Packed among the materials in Bryce 7 Pro is a fantastic set of photographic textures of the planets ... Jupiter, Mars, Io, what have you. This was a marvelous chance to load up a spaceship model, make some spheres, slap on the textures, set the lights, and click Render!

The interesting this about this one is that by the time I came to do this render the template had been designed, and I was able to have Bryce render this picture at the exact dimensons I wanted it. It's so odd, watching Bryce render something that looks like ... a bookmark. Then it went into Photoshop for some overpainting which reminds you somewhat of MORE THAN HUMAN, and ... done.

The question a great many readers will be asking right now is, what's next for Mel Keegan, since DreamCraft has pulled up stumps and vanished into the night...

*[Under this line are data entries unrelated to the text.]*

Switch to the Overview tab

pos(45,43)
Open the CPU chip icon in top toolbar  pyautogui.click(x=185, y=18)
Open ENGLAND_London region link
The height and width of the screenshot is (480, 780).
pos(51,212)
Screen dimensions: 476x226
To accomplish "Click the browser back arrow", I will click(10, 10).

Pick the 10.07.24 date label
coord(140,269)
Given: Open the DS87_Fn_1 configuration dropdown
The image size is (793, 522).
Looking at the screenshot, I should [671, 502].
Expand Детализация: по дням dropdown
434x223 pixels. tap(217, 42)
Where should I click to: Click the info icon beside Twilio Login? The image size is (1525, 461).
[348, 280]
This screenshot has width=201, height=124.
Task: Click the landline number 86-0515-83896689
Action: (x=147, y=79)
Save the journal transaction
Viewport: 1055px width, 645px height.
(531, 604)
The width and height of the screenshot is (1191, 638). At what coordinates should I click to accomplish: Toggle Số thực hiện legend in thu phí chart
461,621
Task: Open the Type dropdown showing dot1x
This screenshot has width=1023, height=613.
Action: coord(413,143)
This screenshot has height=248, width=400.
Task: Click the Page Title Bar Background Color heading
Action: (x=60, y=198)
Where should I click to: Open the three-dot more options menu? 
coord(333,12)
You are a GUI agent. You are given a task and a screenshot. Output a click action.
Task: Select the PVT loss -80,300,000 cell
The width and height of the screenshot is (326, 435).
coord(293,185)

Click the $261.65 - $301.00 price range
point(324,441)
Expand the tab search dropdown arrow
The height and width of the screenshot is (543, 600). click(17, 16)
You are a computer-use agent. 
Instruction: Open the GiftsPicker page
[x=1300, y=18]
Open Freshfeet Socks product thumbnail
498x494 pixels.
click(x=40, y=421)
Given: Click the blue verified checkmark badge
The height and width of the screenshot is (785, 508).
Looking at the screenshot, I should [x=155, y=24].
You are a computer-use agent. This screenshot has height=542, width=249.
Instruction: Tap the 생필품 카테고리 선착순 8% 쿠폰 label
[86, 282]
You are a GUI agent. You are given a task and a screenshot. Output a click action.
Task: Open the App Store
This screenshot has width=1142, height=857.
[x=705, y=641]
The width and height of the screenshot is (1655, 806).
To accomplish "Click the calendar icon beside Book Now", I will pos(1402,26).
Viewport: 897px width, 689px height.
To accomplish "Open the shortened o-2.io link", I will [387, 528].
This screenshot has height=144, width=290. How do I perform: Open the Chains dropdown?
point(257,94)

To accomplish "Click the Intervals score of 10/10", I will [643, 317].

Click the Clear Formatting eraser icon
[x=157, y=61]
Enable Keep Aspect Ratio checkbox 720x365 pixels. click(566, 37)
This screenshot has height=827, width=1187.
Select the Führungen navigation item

Last I heard, MK was talking to a couple of publishers, though I have no idea which ones they are, or what the outcome of talks might have been. What I can tell you is that, for the time being, Mel Keegan is actually in control of the old DreamCraft domain and brand. Yep -- he owns the domain. His existing books will remain online at Amazon, Kindle, iBooks, Nook, Kobo and what have you.

What about new books? Well, publishing is nowhere near as easy as many writers assume! If Mel goes that route, he's about to find himself wrangling the zillion-and-one details that make your life ... interesting. Tell me about it. And yes, he'll probably do that. And yes, I'll tell you about it when something comes along, because I've put up my hand to do cover art ... this was fun!